Bargas-Avila, Brenzikofer, Roth, Tuch, Orsini, and Opwis (2010) conducted a literature review about online form design and produced 20 guidelines on how to design usable forms. The guidelines are presented in Appendix B. Those with empirical support include placing the label above the input field to enable quick data entry, coordinating the size of the answer field to the expected length of the answer, using check lists for multiple answers, using drop down lists where there is more than four options, and using labels that imply the required format.


Since its inception in 1979, the design, content and appearance of the STATS19 collection system has changed multiple times. Across Scotland there appears to be considerable variation in the methods of data collection used in Legacy Police Force areas, presenting challenges for the production of a universal form which meets the requirements of every area. However, key limitations and inconsistencies have been identified in previous research which may be addressed through a new form design, standardisation and training on how STATS19 data should be collected and recorded.

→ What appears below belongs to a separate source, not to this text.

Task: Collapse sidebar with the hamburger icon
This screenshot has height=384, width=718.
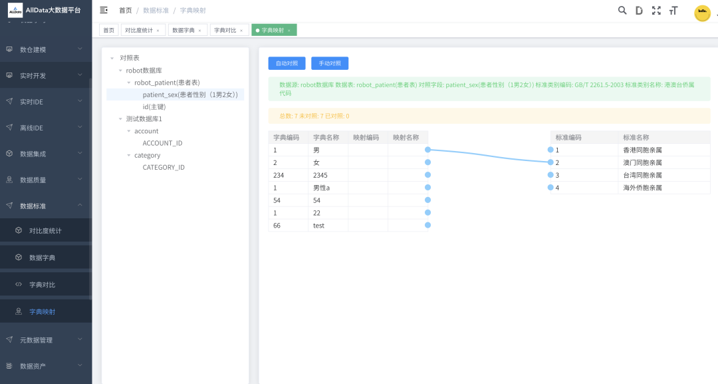Action: click(x=104, y=10)
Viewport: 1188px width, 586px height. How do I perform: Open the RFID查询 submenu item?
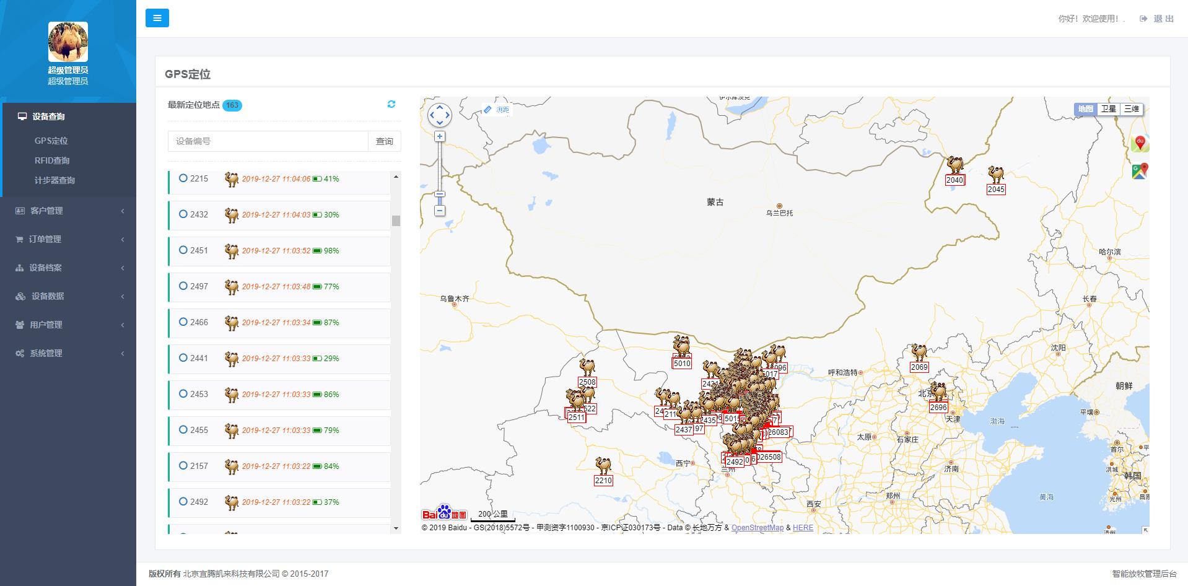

The literature suggests that the design of a form for non-specialists should be tailored around the user and form purpose. Some designs are quicker for users to complete whereas others tend to lead to a better quality of data although they cannot eradicate incorrect data entry. Most studies found that participants preferred tick lists or free text boxes to drop down lists and other more interactive input modes but agree that drop down lists lead to fewer data entry errors. However, drop down lists have been found to work well if all options are visible simultaneously and no scrolling is required because they can attract users' attention more than other input formats. The literature also agreed that participants find forms where the label is above or to the left of the answer box with right alignment the most comfortable as well as the quickest to use.